La chute judiciaire de Philippe Gomès et Philippe Michel provoque une onde de choc politique. Le parti perd ses sièges, son groupe, et toute influence au sommet.
Deux condamnations, deux démissions, et une chute programmée
Le 2 juillet 2025 restera comme une date noire pour Calédonie ensemble. Ce jour-là, Philippe Gomès et Philippe Michel, deux des figures les plus influentes du parti, ont été condamnés par le tribunal correctionnel de Nouméa : le premier à quatre ans de prison, dont deux fermes sous bracelet électronique, et cinq ans d’inéligibilité ; le second à trois ans de prison, dont un ferme aménagé, assorti également de cinq ans d’inéligibilité.

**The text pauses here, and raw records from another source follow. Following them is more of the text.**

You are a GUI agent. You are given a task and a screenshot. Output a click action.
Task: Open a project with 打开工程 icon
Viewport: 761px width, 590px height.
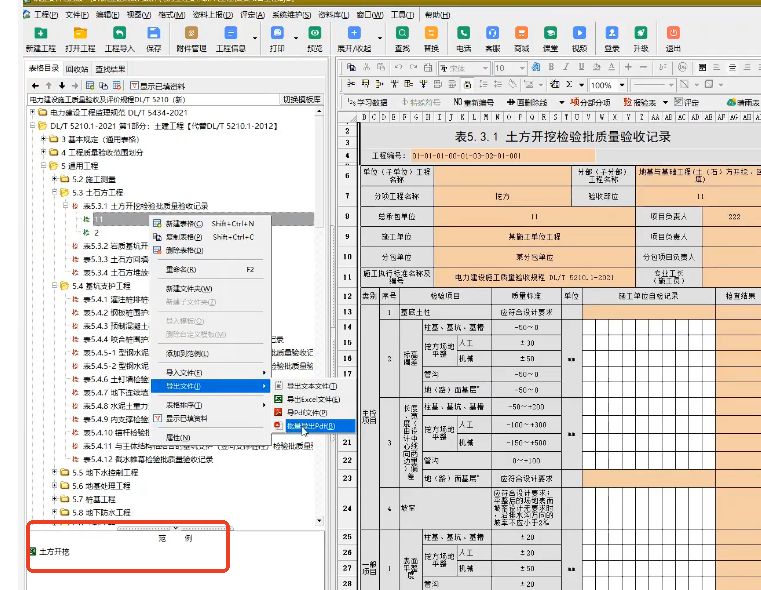point(80,33)
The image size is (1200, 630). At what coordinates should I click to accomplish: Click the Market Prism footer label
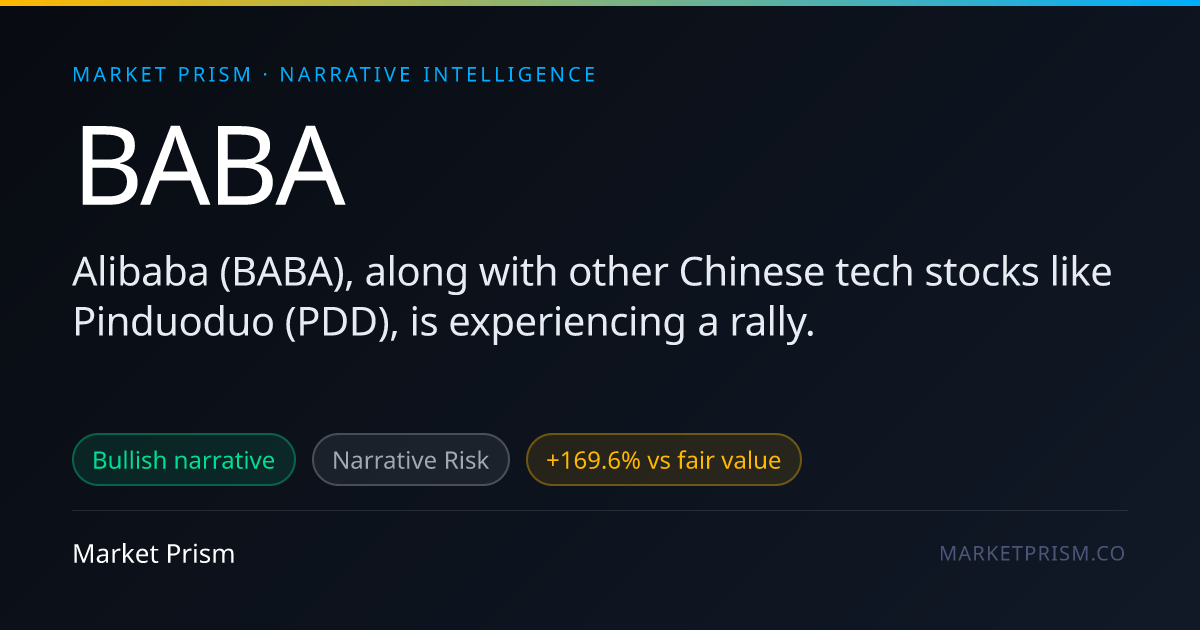click(x=154, y=554)
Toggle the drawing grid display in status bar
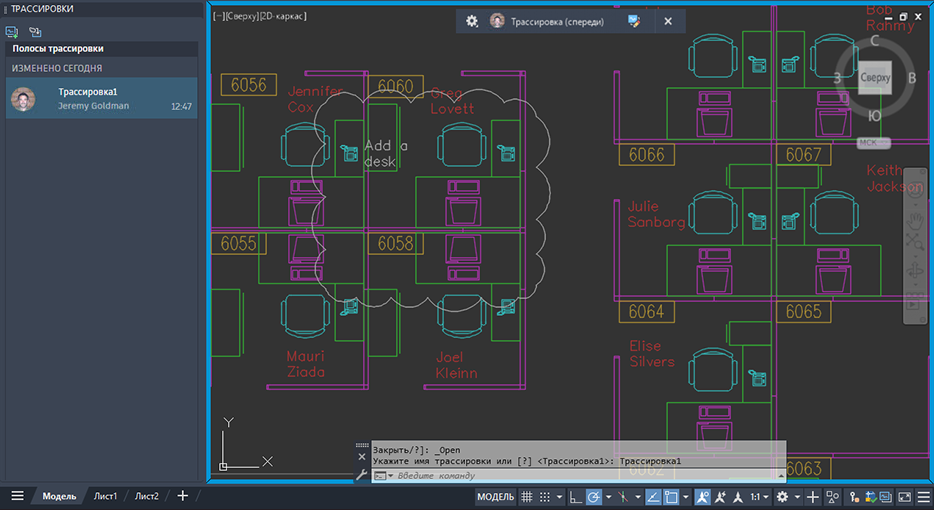The image size is (934, 510). point(527,497)
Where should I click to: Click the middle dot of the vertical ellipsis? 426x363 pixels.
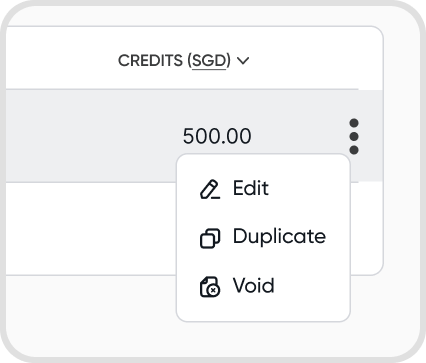[x=354, y=136]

À la suite de ces décisions, le haut-commissaire de la République a pris des arrêtés de démission d’office, qui frappent les deux élus dans tous leurs mandats : à l’Assemblée de la province Sud, au Congrès de la Nouvelle-Calédonie, et dans les organismes qui en dépendent.
Les décisions ont été transmises pour notification aux intéressés et à leurs conseils. Une fois le délai légal de quinze jours écoulé, le Congrès et l’Assemblée seront officiellement informés de leur éviction. Le couperet est inéluctable.
Mais la conséquence la plus lourde n’est pas seulement juridique : elle est politique. Car sans Gomès ni Michel, Calédonie ensemble n’a plus assez d’élus pour constituer un groupe politique au Congrès.
Un groupe politique qui disparaît, un pouvoir qui s’évapore
Avec les deux figures emblématiques évincées, Calédonie ensemble tombe sous le seuil requis de quatre membres pour maintenir un groupe reconnu. Cela signifie la perte automatique de la personnalité juridique du groupe au sein du Congrès.
Ce n’est pas anodin : la disparition du groupe entraîne la perte du temps de parole réservé, de la capacité à proposer des textes et, surtout… de la présidence de la commission permanente.
Jusqu’ici, Calédonie ensemble présidait cette commission-clé, véritable cœur décisionnel du Congrès entre les sessions. L’ancien parti des députés en détenait la présidence. Avec cette éviction, le mouvement politique se retrouve écarté des centres de décision, marginalisé.
Ce recul institutionnel majeur relègue désormais Calédonie ensemble au rang d’indépendants éparpillés, privés de relais, de ressources et d’influence. C’est la mort politique d’un courant politique qui a dominé la scène calédonienne pendant plus d’une décennie.
Une bataille juridique encore incertaine… et une recomposition politique en marche
Mais la guerre judiciaire n’est pas terminée. Comme Jacques Lalié avant eux, Gomès et Michel contestent leur démission d’office devant le Conseil d’État. Leur objectif : faire reconnaître que leurs mandats ne sont pas de simples mandats locaux, mais des mandats parlementaires. Dans ce cas, la sanction serait inconstitutionnelle.
Le Conseil d’État a déjà accepté de saisir le Conseil constitutionnel dans le dossier Lalié, en juin dernier, via une question prioritaire de constitutionnalité (QPC). La décision du Conseil est attendue d’ici septembre, et fera jurisprudence pour tous les cas similaires, y compris celui de Gomès et Michel.
En parallèle, les sièges des deux élus doivent être pourvus. Les remplaçants ? Jean Kays et Nina Julié. Problème : Julié a quitté Calédonie ensemble pour Générations NC. En entrant au Congrès, elle renforcera un autre camp, aggravant encore la dilution du courant gomésien.
Le symbole est cruel : non seulement Calédonie ensemble perd ses deux chefs, mais l’un des deux sièges revient à un autre parti. Une recomposition interne s’annonce violente, sur fond de tensions et d’alignements nouveaux.
En quelques semaines, le parti de Philippe Gomès passe de force centrale à acteur fantôme. Son groupe dissous, sa voix affaiblie, ses leviers de pouvoir perdus, Calédonie ensemble se retrouve hors jeu pour l’après-Bougival.
La chute d’un empire, actée par une décision judiciaire. Et peut-être, demain, par l’histoire.